For each statement, answer yes or no according to the passage on pulling exercises below, and quote the words that decide it: 1. The pull-up involves pulling from directly above the head. 2. Boxers and wrestlers in the early 1900s used pulleys mounted on the wall. 3. The angle of the Nautilus machine is less likely to be met in hand-to-hand combat.

• _Passage given_
-- start --

To further clarify these, by “Pulling,” I mean any movement whereby the fingers are curled and the arm made to flex or bend-as in pulling a rope or doing a pull-up.
By “Pushing,” I mean the act of pushing an object like a person or a car or a shot-putt with a pushing forward action.
By “Swinging,” I mean the act of swinging the hand around the body or over the head in various planes of movement.
In reference to developing overall strength in the action of pulling, the exercise of the pull-up is probably the most comprehensive action for training the arms to pull – this is especially true of pulling at a downward angle.
The Pull-Up has two disadvantages-
1. It is pulling from directly above your head (not a likely place to need to pull from in martial arts), and-
2. Many adults are simply too heavy to do them.
The pull-up is also often difficult to make progress on. One way to make progress is by slowing down your pull-up on the descent on each repetition. Another way is to work with a pulley with lighter weights approaching your body weight. Then go back to the bar and see if you have the additional strength to do more repetitions. The great thing about the pull up is that is also a stretching exercise. In other words it stretches your arm and your shoulder and even your ribs and whole spine.
The ability to do a pull-up – particularly in reps or sets, like many body weight exercises, depends very much on your body size. A person over six feet tall will often find any kind of horizontal bar exercises to be tough. Body weight has a major effect on any kind of horizontal bar exercise.
If you are actually able to do pull ups that is probably your best first choice arm exercise simply because it uses the largest amount of muscles groups. After that there are pulling actions from other angles like the so called bent-row where you bend forward – as in a dead lift – and bring the weight upward to your chest, or you can sit down -as in a Nautilus machine- and pull the handles to your sides/chest.
The angle encountered with the Nautilus machine- that is from the front of the body, is more likely to be encountered in hand – to – hand combat. The only variant to this training I would add is using pulleys to train pulling from the side of the torso rather than the front. In the early 1900s boxers and wrestlers used pulleys mounted on the wall. This “frontally mounted pull” is very practical and the pulleys or- your body- can be placed at different angles according to the angle of pull you want to develop. Some modern gyms have pulleys with adjustable hight settings which are ideal for developing the angles of strength used in combat.
PULLING IN COMBAT
The action of Pulling is extremely relevant to wrestling. In wrestling if you can pull your opponents head downward you basically have control of the rest of his body. The movement in Chinese Tai Chi Ch’uan popularly translated as “Roll Back” can also be accurately translated as “Pull” (17.). And it too can be used to control the opponents head by holding his neck.
It seems to me that some Judoka figured out the effectiveness of using pulleys due to their use of the Gi as a pulling handle. Many Ju-jitsu and Judo maneuvers use the lapel of the Gi/Jacket as a handle to maneuver the rest of the opponents body.
It is simply another way to control the opponents head. The old western boxers in the first half of the twentieth century used pulleys, both facing the pulley to develop a quick retracting punch and also facing away from them, for developing the punching itself (18.).
In India wrestlers do a partner exercise- pulling each others hands in a two handed mutual grip -as a slow motion resistance activity. (19.)

-- end --

• _Information supplied_
-- start --

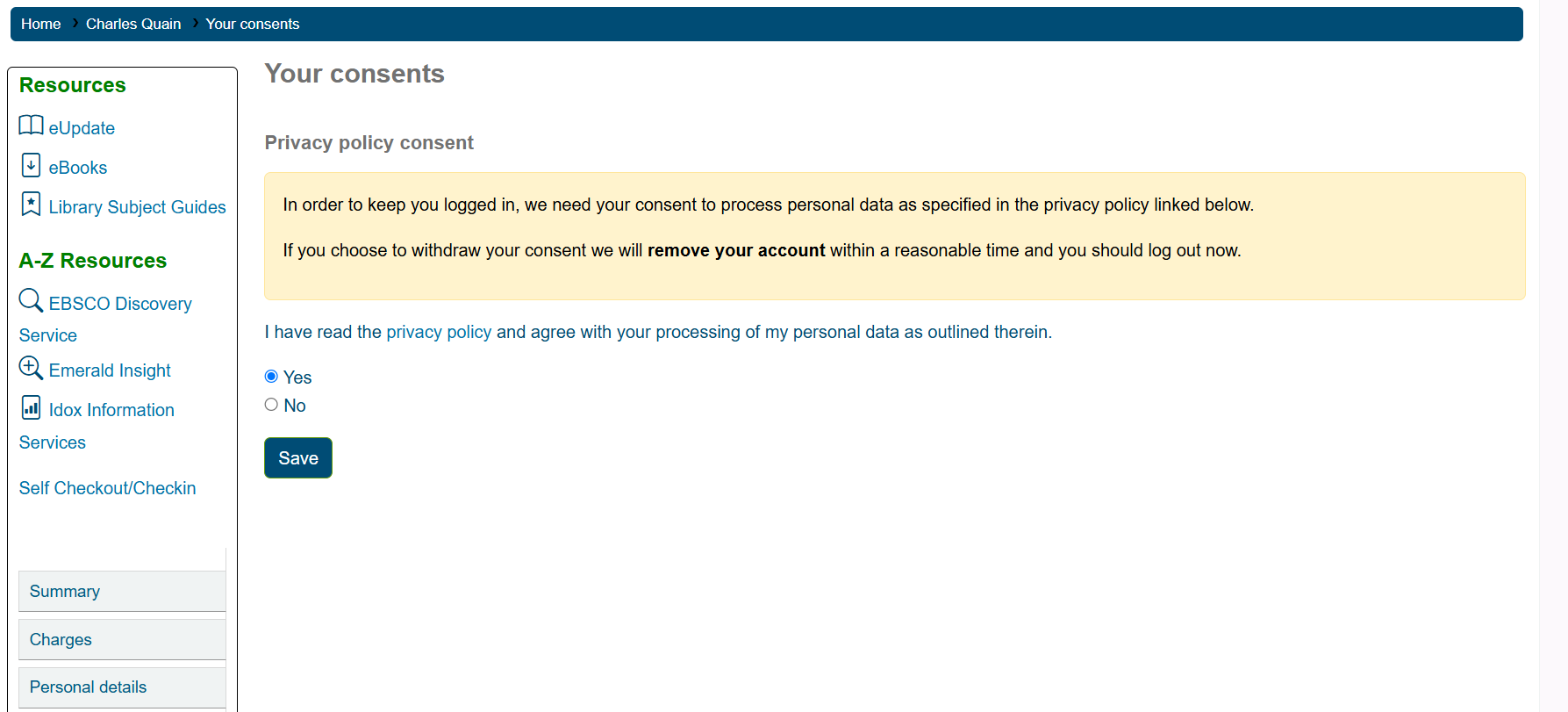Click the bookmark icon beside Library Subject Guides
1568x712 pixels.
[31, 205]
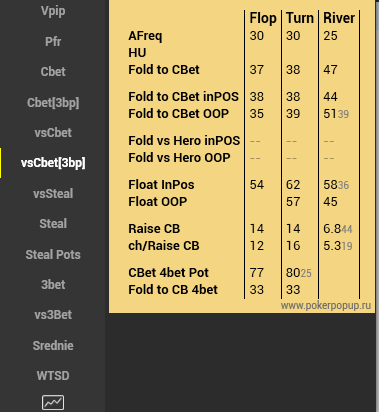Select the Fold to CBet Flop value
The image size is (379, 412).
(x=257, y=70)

-- end --

• _Output below_
1. Yes: "It is pulling from directly above your head"
2. Yes: "In the early 1900s boxers and wrestlers used pulleys mounted on the wall."
3. No: "is more likely to be encountered in hand – to – hand combat"